Assessment of MAC->RGC connectivity using viral tracing. A, A version of VSV that can infect virtually any cell type was injected into the LGN of mice. This form of VSV has the RABV-G protein on its surface and can be taken up by axonal terminals and can travel retrogradely to a cell body. In the cell body, the virus can replicate and spread from an initially infected RGC. However, as the viral genome only encodes the EnvA/RABV-G glycoprotein, the virus can only transmit to cells expressing the TVA receptor. TVA expression was driven in these mice following cre-dependent recombination of a TVA allele in NEX-Cre mice, hence leading to TVA expression in a subset of MACs. Many RGCs were infected by these injections, but a large number of these RGCs did not transmit to any amacrine cell nearby. RGCs with GFP-expressing amacrine cells within their dendritic arbors indicate a potential synaptic connection between the two cell types and were identified as connected RGCs. B-E, Views of infected RGCs with connected MACs (identified by morphology or PPP1R17 antibody labeling; see Materials and Methods). B, Example of a putative W3 RGC with multiple ACs labeled by the virus (arrows). Note the costratification seen in the X-Z plane, and the remarkable similarity to the connected RGC shown in Figure 10A. C, Example of a Jamb RGC (arrow) with one virally labeled AC. D, Example of an infected AC-RGC pair (“unknown” RGC) with PPP1R17 antibody labeling. Inset, High-magnification view of the virally infected amacrine cell body labeled by PPP1R17. E, Example of a virally infected, but unconnected, OODS RGC (i.e., no virally labeled amacrine cells). F, Graph quantifying the percentage of infected RGCs with virally labeled MACs (number of observations for each cell type in parentheses). G, Quantification of the number of coupled amacrine cells per “connected” RGC. Gray represents all connected amacrine cells. Green represents identified MACs (through morphology or PPP1R17 labeling; see Materials and Methods).

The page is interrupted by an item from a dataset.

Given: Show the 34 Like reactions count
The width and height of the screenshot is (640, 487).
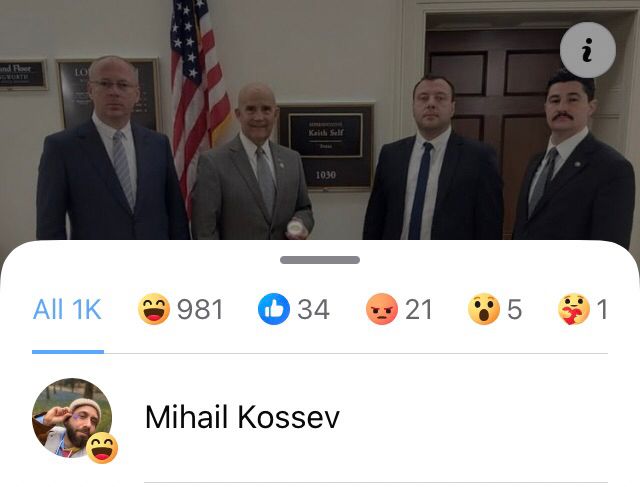Looking at the screenshot, I should click(x=313, y=309).
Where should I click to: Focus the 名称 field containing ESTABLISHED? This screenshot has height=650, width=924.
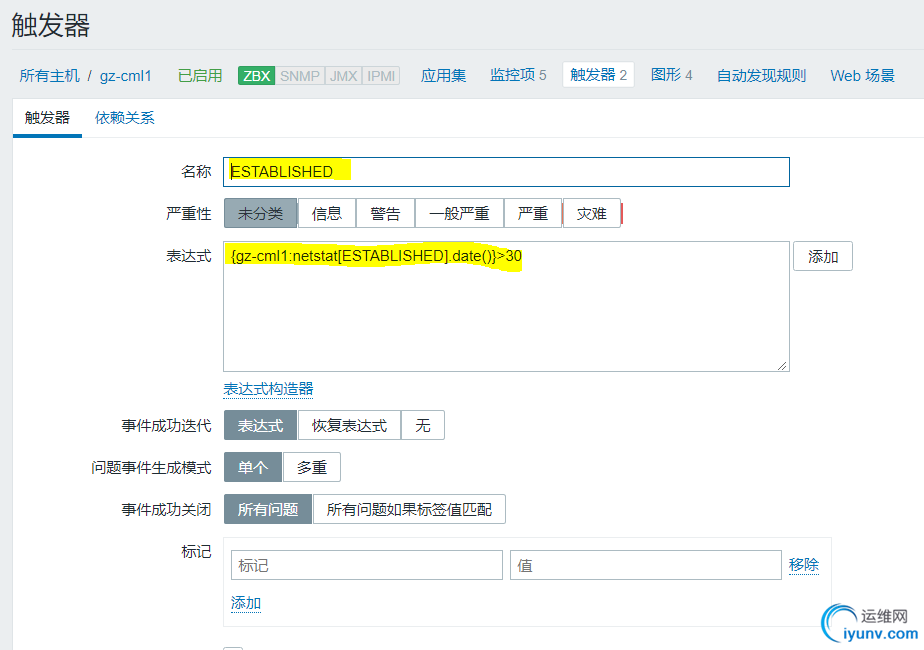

Our initial SBFSEM results indicated that the majority of MAC output synapses are made onto bipolar and amacrine cells (Fig. 3E), but our circuit-tracing techniques were impractical for broad assessment of MAC connectivity with the other ∼60 cell types residing in the INL. In lieu of this, we returned to the large SBFSEM dataset (Ding et al., 2016) and partially reconstructed all neurons postsynaptic to the MACs. From these reconstructions, we confirmed the identity of two amacrine cell types and one bipolar cell type that consistently received direct chemical synaptic output from the MACs. Each MAC (n = 4) makes an average of 8 output synapses onto Type 6 CBCs (Fig. 13A,B,G). This result, combined with the finding that MACs receive substantial input from Type 6 CBCs (Fig. 7E–G), suggests a feedback inhibition role. In support of this notion, we also found multiple examples of direct reciprocal connectivity between each MAC/type 6 CBC pair. MACs receive substantial input from Type 5 CBCs (in particular Type 5o), but these CBCs are only a minor output target of the MAC. MACs also made chemical synapses onto a narrow-field amacrine cells that we identified as Type 21 (18 synapses per MAC) in Helmstaedter et al. (2013) (Fig. 13C,D). MACs also synapsed onto A17 amacrine cell dendrites in sublamina 4 (5 synapses per MAC; Fig. 13E–G), a well-known amacrine that participates in visual processing under dim lighting conditions. This suggests that MACs might also play a role in visual processing at night, when mice are most active.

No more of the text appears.